_TASK DETAILS_:
An exact restatement of all the data is required, with the pictures left out.

Pixel coordinate grounding data
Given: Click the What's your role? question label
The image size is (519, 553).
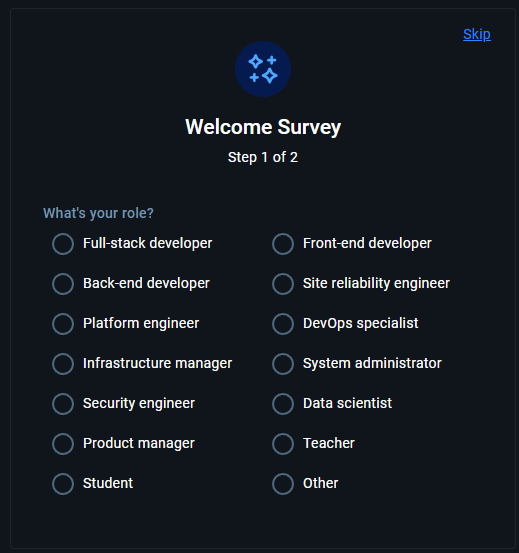Looking at the screenshot, I should point(98,213).

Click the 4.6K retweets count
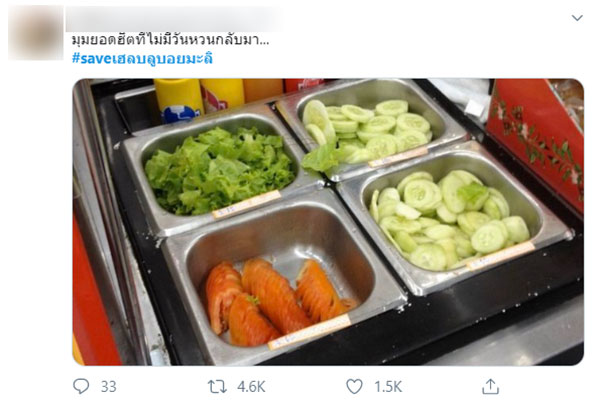click(251, 387)
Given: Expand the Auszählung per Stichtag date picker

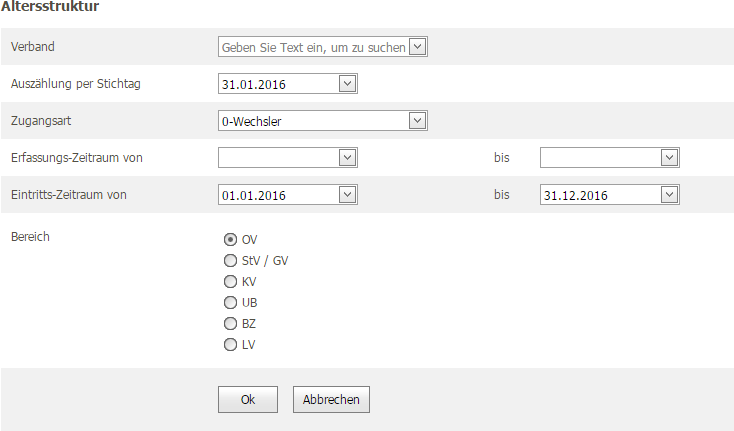Looking at the screenshot, I should tap(347, 84).
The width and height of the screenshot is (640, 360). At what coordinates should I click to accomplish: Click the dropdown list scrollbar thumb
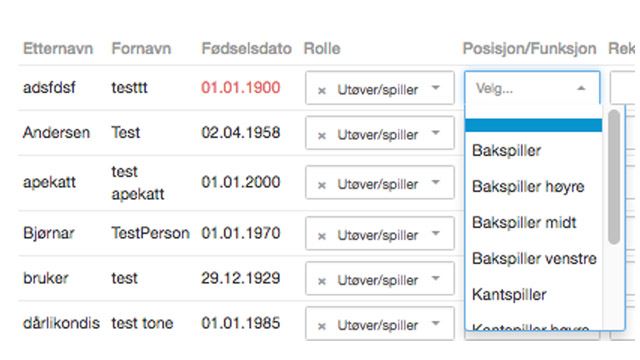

_RESPONSE_:
Given: Click the What's your role? question label
The image size is (519, 553).
Looking at the screenshot, I should point(98,213).

Click the 4.6K retweets count
click(251, 387)
Given: Expand the Auszählung per Stichtag date picker

Looking at the screenshot, I should tap(347, 84).
The width and height of the screenshot is (640, 360). At what coordinates should I click to accomplish: Click the dropdown list scrollbar thumb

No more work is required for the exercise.